Being on the power-play is a big advantage – teams obviously create scoring chances at a much higher rate than at even-strength. Even if you're not scoring, opponents rarely ever get a goal, or even a quality chance. Every team would tell you they're aiming to draw more than they take…
Last season the Ottawa Senators were short-handed 310 times, good enough for 3rd worst in the league. This wouldn't have been a problem if a) their penalty kill hadn't of sucked and b) if they had drawn more than just 270 penalties. So when it comes to drawing and taking penalties, how do they compare to the rest of the league?
Considering the Sens were a good possession team, I didn’t expect them to be 4th last in the league in this category. (in 2011-12, they finished 16th). With the real possibility some of the offense regresses, they'lll need to improve in other areas. This is one of them.
So who was taking all those penalties last season?
There are two ways I’m going to evaluate players on their ability to take take/draw:
Penalty Rate Differential (PRD): For this stat, I’ll subtract a player’s Penalties Taken/60 from their Penalties Drawn/60. This will tell us how many more penalties a player draws than takes per 60 minutes of even-strength play. This metric is a good means to isolate an individuals ability.

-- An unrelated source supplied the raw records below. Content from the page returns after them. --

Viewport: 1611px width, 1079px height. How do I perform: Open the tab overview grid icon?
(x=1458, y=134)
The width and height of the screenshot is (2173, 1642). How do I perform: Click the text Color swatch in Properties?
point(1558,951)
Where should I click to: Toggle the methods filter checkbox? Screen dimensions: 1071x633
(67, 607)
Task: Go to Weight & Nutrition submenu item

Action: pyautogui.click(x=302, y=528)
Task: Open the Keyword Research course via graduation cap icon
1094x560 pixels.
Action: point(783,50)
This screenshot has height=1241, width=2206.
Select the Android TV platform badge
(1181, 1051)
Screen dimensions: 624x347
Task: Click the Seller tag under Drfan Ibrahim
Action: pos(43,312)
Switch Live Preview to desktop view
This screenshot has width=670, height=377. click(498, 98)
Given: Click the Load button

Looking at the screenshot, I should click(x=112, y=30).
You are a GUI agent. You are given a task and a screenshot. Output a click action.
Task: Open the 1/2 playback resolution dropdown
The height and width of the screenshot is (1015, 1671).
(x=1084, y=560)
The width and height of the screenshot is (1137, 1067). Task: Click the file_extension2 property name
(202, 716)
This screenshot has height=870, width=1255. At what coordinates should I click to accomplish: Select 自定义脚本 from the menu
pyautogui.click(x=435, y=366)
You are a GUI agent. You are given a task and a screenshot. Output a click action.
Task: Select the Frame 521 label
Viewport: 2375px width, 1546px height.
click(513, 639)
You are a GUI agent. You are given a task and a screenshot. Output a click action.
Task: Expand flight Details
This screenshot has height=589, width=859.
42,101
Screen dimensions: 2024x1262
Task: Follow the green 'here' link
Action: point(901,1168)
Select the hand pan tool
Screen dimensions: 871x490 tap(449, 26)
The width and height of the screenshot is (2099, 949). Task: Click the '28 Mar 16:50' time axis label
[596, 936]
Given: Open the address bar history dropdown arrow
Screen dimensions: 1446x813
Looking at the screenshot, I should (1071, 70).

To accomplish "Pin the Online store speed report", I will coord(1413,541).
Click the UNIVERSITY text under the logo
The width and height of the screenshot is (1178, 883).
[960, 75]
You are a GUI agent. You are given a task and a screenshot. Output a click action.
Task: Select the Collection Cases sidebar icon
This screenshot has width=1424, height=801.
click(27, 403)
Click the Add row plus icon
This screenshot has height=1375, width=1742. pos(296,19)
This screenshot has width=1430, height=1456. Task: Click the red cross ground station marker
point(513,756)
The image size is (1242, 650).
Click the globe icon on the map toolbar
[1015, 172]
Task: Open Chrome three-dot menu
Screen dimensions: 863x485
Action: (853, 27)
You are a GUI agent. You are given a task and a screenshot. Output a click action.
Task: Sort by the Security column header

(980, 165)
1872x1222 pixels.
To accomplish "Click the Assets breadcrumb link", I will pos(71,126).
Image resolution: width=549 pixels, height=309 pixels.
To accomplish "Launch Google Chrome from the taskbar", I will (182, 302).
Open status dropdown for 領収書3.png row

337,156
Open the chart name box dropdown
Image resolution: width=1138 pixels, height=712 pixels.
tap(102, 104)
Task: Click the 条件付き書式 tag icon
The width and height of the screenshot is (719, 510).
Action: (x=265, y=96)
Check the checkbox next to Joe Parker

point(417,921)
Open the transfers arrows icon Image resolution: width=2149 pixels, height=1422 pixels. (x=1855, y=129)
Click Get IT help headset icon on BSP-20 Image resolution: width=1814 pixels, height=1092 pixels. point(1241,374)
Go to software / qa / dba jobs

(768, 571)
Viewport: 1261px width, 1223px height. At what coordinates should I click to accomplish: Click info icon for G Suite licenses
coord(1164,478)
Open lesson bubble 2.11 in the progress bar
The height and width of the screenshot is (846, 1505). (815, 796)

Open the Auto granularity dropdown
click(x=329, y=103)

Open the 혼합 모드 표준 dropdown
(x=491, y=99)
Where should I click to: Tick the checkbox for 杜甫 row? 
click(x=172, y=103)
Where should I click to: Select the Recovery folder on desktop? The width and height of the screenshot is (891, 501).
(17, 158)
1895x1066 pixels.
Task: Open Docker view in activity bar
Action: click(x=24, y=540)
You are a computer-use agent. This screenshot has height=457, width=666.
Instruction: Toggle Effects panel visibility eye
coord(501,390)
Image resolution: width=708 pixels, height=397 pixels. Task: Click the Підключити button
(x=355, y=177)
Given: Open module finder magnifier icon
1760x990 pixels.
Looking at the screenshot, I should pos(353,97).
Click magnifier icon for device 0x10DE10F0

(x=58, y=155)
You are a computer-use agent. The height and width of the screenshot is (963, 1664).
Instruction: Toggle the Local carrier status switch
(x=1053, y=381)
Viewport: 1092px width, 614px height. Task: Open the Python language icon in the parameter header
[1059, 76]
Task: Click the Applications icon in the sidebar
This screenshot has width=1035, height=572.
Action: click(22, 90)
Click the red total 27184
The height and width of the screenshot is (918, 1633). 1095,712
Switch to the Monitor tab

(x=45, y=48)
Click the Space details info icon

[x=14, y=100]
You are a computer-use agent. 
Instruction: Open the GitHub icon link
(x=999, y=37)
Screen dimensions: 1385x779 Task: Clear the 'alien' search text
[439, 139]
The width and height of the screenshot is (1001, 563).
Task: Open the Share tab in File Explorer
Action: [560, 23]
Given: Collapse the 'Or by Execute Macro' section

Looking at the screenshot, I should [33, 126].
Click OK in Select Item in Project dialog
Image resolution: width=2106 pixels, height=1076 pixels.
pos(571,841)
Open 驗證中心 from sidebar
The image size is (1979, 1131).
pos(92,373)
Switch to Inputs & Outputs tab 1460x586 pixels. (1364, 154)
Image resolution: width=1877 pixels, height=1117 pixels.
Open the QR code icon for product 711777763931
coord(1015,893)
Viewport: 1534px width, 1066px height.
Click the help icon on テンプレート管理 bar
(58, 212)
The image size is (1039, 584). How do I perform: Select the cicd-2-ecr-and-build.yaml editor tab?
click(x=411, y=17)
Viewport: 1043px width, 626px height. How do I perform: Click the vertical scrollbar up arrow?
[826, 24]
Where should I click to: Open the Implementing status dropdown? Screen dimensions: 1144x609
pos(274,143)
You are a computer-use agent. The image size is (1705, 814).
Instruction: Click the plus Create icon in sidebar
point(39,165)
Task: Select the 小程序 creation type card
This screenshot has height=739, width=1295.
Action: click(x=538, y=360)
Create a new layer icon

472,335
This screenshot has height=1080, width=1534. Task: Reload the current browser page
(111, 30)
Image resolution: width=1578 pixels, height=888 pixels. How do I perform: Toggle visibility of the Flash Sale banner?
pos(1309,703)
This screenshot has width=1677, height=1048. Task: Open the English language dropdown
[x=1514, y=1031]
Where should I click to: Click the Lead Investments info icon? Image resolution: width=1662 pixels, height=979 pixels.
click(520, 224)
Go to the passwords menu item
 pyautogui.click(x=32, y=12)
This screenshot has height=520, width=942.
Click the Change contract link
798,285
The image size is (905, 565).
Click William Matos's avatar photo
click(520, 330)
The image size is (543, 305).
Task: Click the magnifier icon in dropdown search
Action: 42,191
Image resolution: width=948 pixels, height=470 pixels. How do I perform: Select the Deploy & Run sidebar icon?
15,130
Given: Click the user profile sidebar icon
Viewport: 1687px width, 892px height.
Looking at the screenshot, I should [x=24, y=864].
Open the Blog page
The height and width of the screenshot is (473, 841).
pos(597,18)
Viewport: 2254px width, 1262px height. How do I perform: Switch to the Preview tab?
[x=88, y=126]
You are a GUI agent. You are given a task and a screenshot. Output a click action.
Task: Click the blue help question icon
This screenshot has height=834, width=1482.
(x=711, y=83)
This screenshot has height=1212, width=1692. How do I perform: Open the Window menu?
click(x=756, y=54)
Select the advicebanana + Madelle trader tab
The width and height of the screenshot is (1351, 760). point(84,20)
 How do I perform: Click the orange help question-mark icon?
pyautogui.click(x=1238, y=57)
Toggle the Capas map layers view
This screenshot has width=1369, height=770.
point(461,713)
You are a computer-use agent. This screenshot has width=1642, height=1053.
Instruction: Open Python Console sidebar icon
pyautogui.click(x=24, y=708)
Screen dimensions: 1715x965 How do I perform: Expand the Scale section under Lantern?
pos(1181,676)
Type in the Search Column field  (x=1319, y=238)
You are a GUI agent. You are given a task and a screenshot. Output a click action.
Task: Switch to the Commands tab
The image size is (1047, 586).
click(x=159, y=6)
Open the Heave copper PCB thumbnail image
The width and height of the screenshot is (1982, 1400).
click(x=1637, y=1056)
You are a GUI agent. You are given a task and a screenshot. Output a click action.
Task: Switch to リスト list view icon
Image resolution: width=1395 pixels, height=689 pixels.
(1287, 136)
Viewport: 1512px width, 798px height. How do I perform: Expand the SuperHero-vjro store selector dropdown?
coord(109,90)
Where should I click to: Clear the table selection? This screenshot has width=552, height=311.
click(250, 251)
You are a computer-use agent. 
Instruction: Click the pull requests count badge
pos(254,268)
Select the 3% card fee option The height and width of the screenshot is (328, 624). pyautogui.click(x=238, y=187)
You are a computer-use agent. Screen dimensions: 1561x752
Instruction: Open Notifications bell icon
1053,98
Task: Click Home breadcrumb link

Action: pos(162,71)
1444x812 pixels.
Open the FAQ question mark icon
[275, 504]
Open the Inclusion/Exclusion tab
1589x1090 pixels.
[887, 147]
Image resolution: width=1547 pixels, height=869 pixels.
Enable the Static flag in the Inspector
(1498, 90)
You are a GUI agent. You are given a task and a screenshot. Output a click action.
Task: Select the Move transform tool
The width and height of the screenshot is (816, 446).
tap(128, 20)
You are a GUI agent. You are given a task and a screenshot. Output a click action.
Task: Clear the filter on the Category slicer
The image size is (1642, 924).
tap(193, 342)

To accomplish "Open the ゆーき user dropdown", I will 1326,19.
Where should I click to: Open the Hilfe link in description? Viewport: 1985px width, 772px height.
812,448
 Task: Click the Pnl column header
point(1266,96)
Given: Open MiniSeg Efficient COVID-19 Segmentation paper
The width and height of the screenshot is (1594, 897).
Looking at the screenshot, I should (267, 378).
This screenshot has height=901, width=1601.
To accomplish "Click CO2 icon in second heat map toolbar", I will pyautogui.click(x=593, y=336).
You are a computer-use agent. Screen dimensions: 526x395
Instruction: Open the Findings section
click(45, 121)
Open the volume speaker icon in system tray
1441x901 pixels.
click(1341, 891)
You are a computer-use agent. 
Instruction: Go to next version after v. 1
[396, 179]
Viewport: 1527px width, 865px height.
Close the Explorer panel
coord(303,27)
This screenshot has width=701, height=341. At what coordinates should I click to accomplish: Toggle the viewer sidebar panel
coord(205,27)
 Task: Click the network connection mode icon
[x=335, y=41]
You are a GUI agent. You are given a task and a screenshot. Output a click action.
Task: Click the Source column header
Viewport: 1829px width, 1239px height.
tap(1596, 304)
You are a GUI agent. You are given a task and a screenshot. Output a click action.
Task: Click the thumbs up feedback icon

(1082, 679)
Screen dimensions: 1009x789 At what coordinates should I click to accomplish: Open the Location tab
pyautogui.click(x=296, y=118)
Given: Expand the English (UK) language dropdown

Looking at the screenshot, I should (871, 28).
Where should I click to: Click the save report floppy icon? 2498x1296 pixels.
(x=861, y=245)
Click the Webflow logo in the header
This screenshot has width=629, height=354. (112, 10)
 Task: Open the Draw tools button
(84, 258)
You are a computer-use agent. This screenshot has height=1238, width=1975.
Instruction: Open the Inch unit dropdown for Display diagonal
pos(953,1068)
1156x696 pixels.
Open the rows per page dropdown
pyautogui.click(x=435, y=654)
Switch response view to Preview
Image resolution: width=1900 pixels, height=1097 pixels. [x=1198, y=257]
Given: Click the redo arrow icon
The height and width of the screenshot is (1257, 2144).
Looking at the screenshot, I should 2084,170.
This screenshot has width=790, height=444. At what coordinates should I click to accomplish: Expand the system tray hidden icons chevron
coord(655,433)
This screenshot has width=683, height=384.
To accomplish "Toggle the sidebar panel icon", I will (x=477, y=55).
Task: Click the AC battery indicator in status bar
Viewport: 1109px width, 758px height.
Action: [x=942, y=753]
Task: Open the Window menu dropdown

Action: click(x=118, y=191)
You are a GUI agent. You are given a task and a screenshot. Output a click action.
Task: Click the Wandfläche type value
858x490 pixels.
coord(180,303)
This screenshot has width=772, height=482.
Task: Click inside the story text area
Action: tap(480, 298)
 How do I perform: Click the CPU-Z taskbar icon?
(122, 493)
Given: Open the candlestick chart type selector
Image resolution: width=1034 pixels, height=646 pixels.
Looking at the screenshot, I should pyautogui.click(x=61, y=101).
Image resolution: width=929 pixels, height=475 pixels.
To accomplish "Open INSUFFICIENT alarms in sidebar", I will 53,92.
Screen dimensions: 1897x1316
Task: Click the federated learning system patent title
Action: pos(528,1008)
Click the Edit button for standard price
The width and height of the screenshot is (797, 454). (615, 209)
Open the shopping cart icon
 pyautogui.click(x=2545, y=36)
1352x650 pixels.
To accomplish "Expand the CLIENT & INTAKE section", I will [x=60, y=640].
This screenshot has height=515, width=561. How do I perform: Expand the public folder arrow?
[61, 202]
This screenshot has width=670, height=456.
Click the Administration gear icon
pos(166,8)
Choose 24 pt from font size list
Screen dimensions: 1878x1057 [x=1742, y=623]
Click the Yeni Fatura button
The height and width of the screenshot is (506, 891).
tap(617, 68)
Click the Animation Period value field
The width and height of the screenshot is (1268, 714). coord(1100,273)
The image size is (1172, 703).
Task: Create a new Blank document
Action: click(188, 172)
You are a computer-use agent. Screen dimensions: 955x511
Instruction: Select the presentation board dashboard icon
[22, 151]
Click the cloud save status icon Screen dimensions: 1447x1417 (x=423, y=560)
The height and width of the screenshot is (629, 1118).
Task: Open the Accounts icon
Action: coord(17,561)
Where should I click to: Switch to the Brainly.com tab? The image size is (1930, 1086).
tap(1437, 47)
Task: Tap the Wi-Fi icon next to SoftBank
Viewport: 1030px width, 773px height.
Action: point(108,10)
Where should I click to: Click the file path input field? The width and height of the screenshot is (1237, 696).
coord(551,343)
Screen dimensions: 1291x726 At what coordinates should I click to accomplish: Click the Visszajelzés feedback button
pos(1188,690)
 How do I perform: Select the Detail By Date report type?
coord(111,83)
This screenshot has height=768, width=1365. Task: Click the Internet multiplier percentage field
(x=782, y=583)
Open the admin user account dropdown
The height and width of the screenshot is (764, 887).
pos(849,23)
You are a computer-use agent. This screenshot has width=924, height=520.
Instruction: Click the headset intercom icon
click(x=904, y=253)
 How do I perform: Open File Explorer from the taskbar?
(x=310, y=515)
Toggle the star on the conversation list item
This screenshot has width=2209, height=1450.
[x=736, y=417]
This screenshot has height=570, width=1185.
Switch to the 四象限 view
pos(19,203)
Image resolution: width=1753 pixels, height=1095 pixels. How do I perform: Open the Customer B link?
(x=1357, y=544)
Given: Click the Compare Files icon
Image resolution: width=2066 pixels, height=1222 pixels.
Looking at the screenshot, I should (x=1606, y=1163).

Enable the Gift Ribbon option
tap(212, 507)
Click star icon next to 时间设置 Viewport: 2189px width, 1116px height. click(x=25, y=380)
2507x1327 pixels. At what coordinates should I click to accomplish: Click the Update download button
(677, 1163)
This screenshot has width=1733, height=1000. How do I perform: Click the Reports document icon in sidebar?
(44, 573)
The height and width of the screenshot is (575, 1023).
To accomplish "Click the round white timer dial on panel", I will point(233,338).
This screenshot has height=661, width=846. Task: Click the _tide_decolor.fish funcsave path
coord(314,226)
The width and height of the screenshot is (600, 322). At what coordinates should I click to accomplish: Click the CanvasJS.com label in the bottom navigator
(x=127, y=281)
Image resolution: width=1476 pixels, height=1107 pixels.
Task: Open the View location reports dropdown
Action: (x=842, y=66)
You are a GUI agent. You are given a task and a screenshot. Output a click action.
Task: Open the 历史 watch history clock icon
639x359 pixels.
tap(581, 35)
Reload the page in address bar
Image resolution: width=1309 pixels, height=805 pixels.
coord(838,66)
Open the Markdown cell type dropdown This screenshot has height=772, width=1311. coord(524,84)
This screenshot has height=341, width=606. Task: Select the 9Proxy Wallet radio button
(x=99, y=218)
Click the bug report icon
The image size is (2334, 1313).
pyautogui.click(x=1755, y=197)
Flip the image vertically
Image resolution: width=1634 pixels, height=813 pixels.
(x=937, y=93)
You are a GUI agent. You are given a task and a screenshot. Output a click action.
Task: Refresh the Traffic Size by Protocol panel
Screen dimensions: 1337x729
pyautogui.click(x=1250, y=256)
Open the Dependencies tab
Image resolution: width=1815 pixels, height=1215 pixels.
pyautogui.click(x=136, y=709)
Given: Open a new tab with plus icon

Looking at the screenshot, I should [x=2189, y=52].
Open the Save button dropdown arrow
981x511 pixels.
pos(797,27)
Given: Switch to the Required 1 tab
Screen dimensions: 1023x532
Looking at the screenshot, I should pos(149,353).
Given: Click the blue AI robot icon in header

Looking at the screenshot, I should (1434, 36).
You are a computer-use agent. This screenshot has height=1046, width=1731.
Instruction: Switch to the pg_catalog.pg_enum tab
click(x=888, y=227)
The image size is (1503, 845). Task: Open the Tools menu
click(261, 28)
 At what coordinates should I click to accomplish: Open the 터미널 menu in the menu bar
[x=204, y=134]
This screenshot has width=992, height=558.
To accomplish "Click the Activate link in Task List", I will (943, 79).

For example, if a player draws 1.6 penalties and takes 1.1 penalties per 60 minutes of ice-time, he will have a PRD of 0.5 (1.6-1.1=0.5). A PRD of 0.5 being good, as he draws more than he takes.
Penalty Plus/Minus (P+/-): This is like regular plus/minus, except it uses penalties taken and drawn, instead of goals for and against. This stat tells us how many more penalties a player drew than he took. This metric is more of a simple barometer of a players impact on the team at large.
For example, if a player draws 8 more penalties than he takes, he will have a penalty +/- of +8. A penalty plus/minus of +8 tells us that he gave his team 8 extra PP opportunities.
I'm only looking at 5-on-5 situations because players tend to take more penalties while on the PK, and in effect, draw more while on the PP (all data from behindthenet).
Now let’s look at the Senators regulars from last season:
– Gonchar had the worst impact on the team, with a P+/- of -16.
– Other than Phillips, all of the Sens defenseman had a negative P+/-. I don’t find this surprising since defenseman don’t often carry the puck, or create good scoring chances *insert joke about Karlsson not being a d-man here*.
– With the best P +/- on the team at +6, Zack Smith did a good job of being an agitator (especially in comparison to his earlier forays in the NHL when it looked like bad penalties would be a chronic issue). If Smith can continue to be a positive P+/- player and score 12 or 13 goals a season, he'll bring good value to that extension.
– Foligno took a lot of dumb penalties last season, but he made up for that fact by drawing an equal number.
– I didn’t include Gilroy or Lee because I don’t have their numbers from just their time in Ottawa. But they both finished the season with a negative P+/-, with Lee being the worst of the two at -12.
So how about the new guys they added/hopefully will be healthy?
– Regin and Latendresse both had high PRD’s in each of their last seasons. If Regin replaces Konopka’s minutes, and Latendresse replaces Foligno’s, the Sens should receive some CAPITAL GAINS!
– If Lundin is healthy and replaces the minutes of Carkner/Lee/Gilroy as the team’s 6th defenseman, the Sens should once again become a much more disciplined team.
– Marc Methot had a worrying PRD of -0.8 last year, but his PRD was only -0.4 in 2010-11, and -0.3 in 2008-09 and 2009-10. One would hope last year is just an outlier.
– With the addition of a few rookies, the Sens were forced to cut ties with Winchester and Butler, who were positive P+/- players last season, but not by much.
– Their replacements, Mika Zibanejad and Jakob Silfverberg, seem like fairly disciplined players, as they combined for just 38 PIM in 218 career SEL games and 6 PIM in 22 AHL games (so far).
– Wildcard here is Borowiecki who seems determined to smash McGrattan's Bingo record for most PIM's, take er easy Boro!
During the offseason, the Senators become a much more disciplined team, which is good since it was one of their weak spots. It seems reasonable to assume this was by design.
In the end, disciplinary play isn’t the deciding factor between good and bad teams, but that doesn’t mean it's not important. In my opinion, being able to squeeze out an extra win or two (especially in a league that influences parity) from something as simple as disciplinary play, is a competitive advantage you can't neglect.